The problem |
Having located the line with "Instruction: Open settings gear in sidebar", print it and each remaining line exactly, stopping at the end of the material and omitting pictures.
BEGIN
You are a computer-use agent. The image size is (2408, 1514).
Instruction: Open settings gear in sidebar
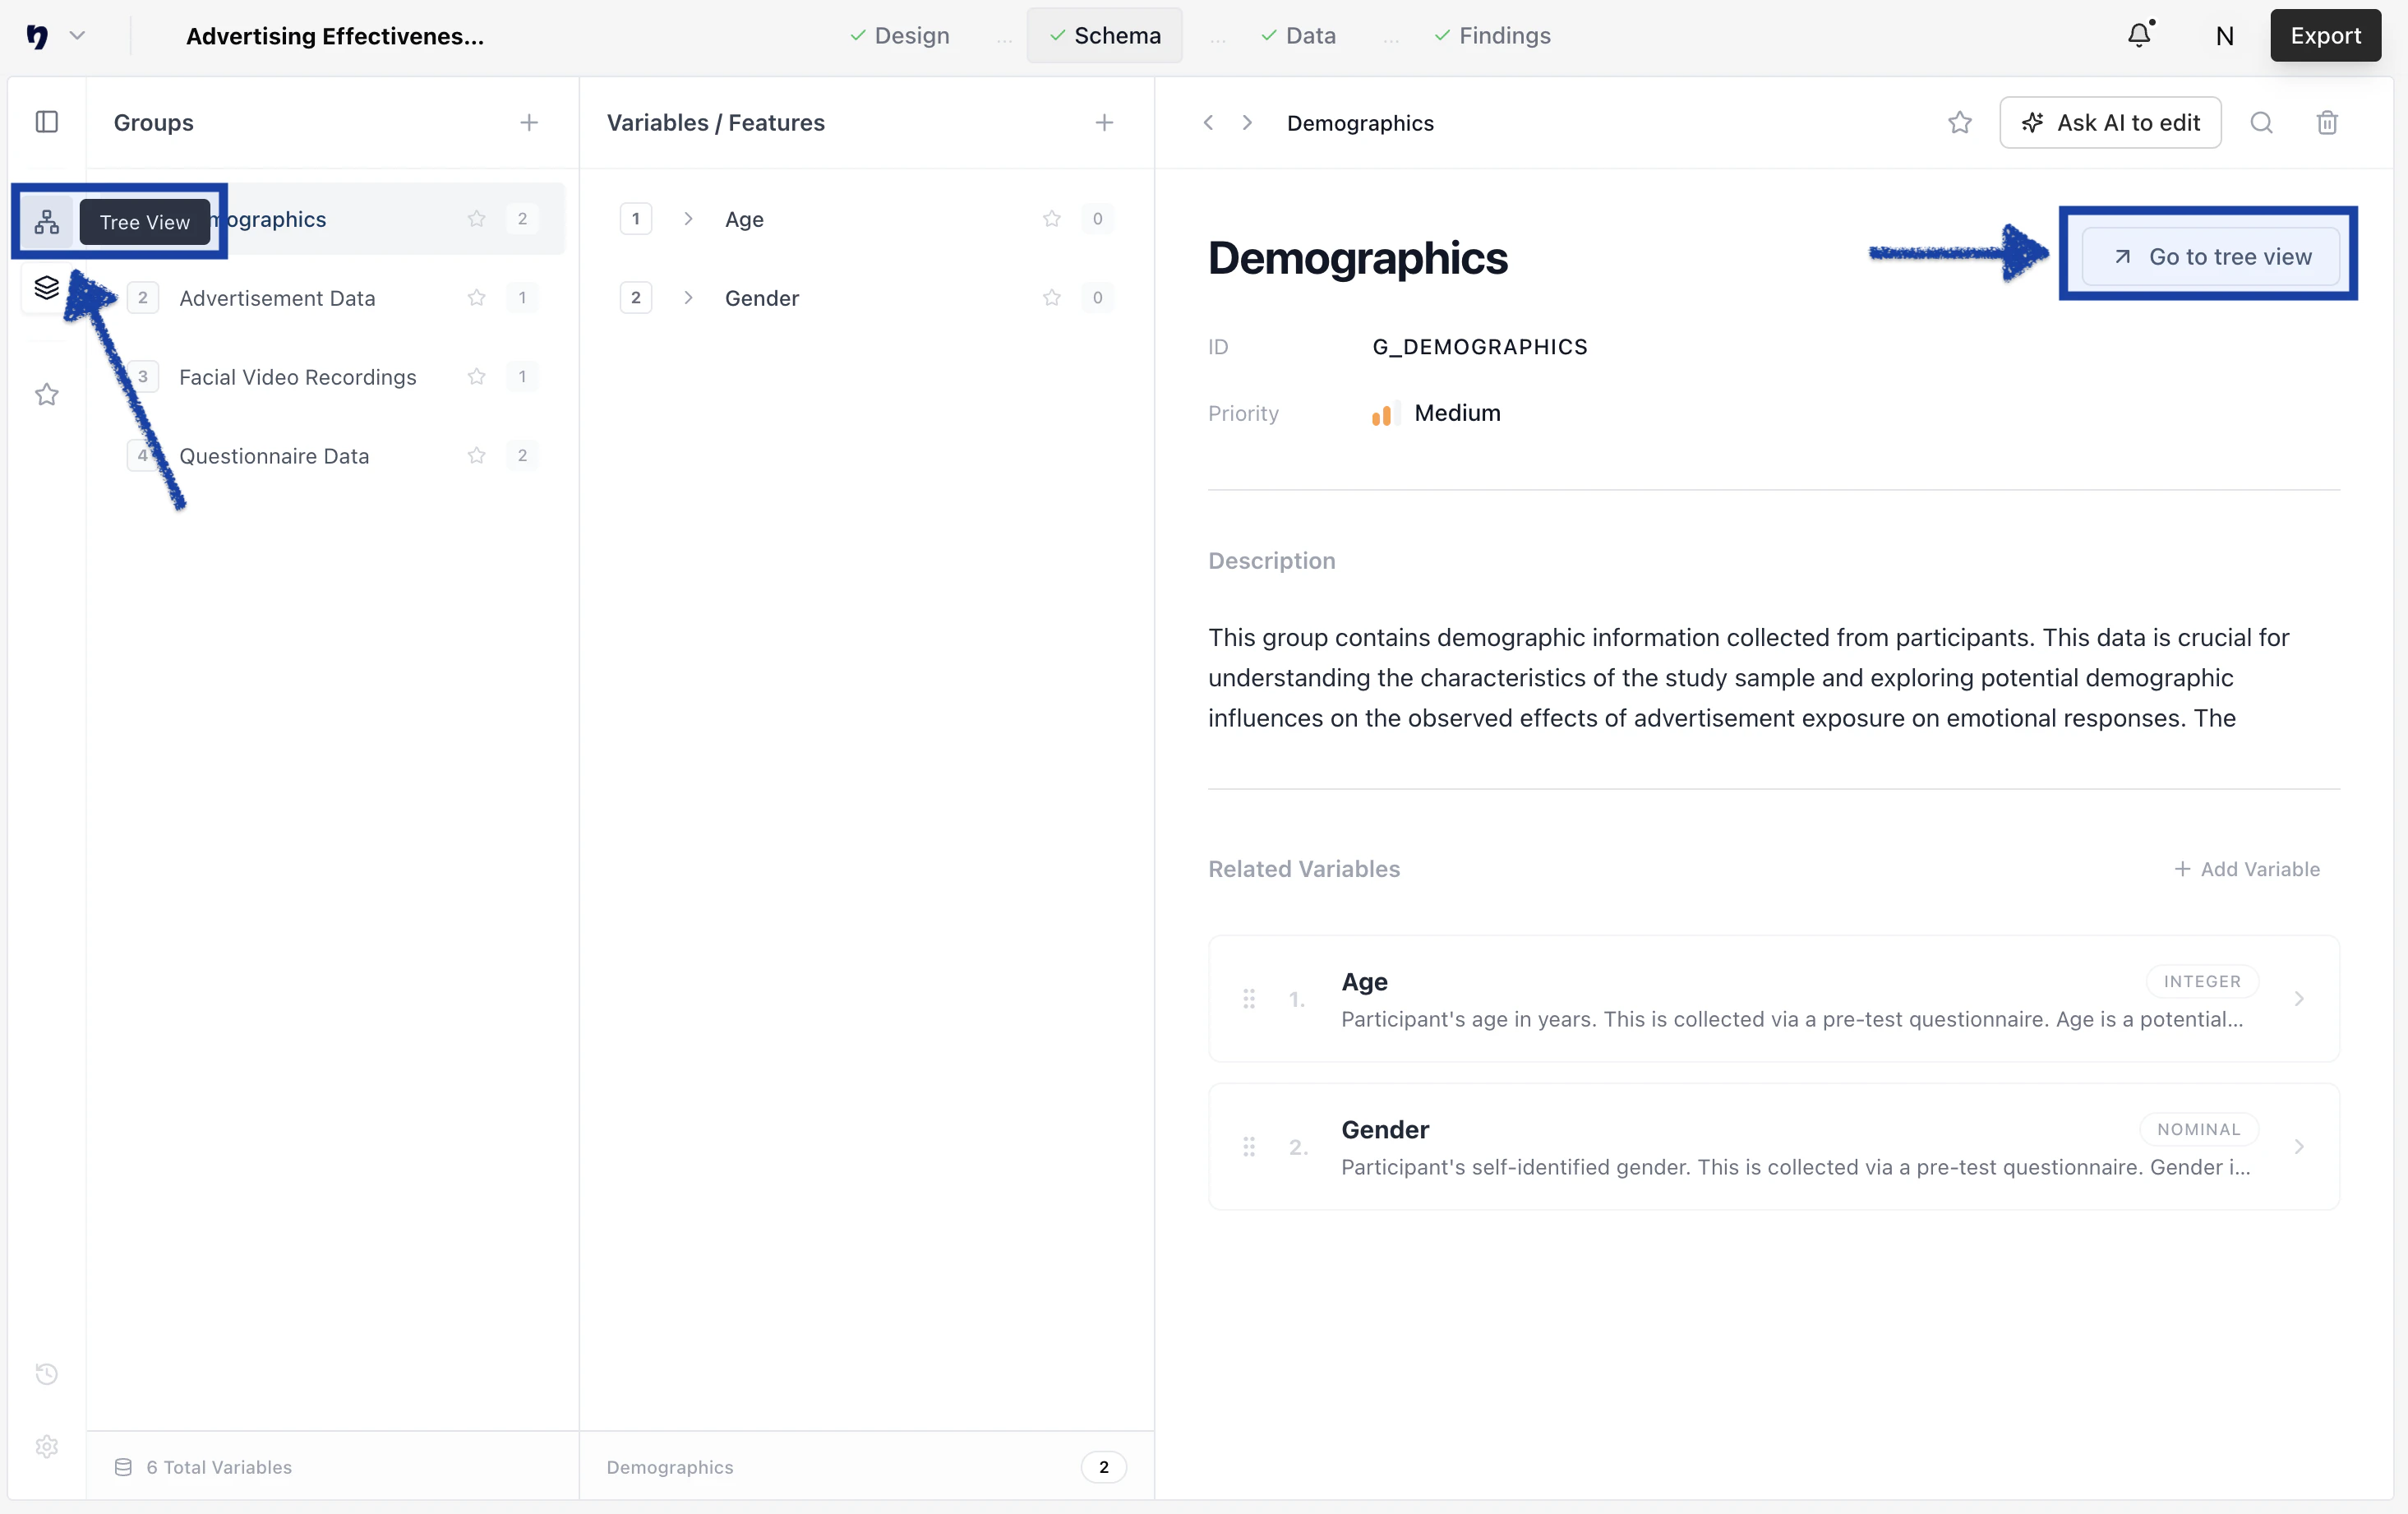pyautogui.click(x=46, y=1446)
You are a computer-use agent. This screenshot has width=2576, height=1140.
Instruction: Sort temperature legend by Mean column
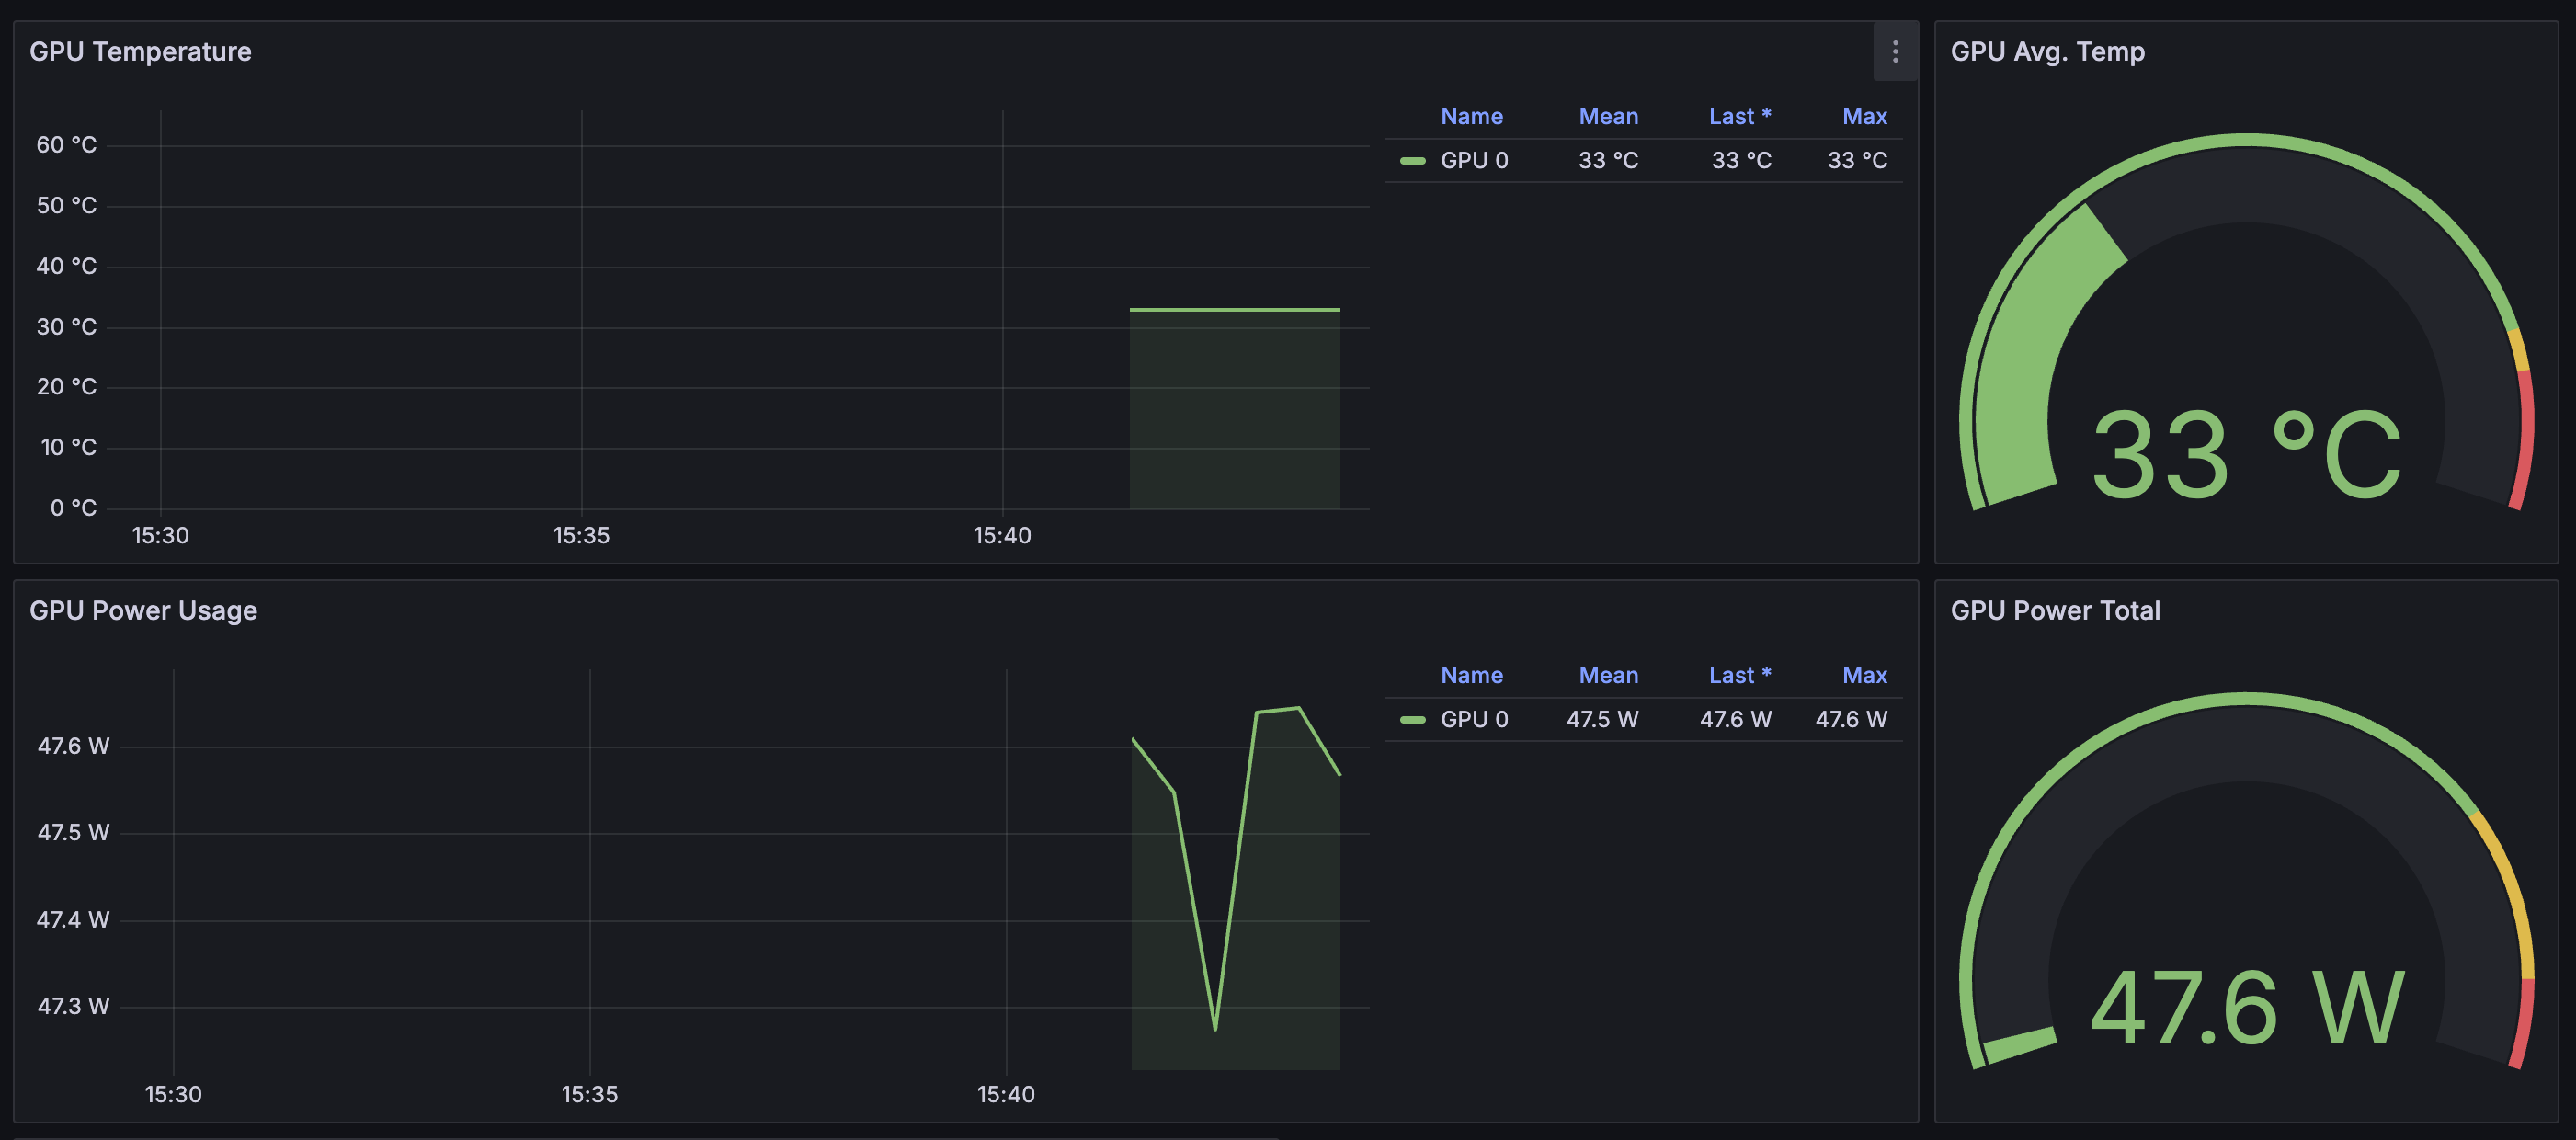[x=1608, y=117]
END
Task output |
Instruction: Open settings gear in sidebar
pyautogui.click(x=46, y=1446)
You are a computer-use agent. This screenshot has width=2576, height=1140.
Instruction: Sort temperature legend by Mean column
[x=1608, y=117]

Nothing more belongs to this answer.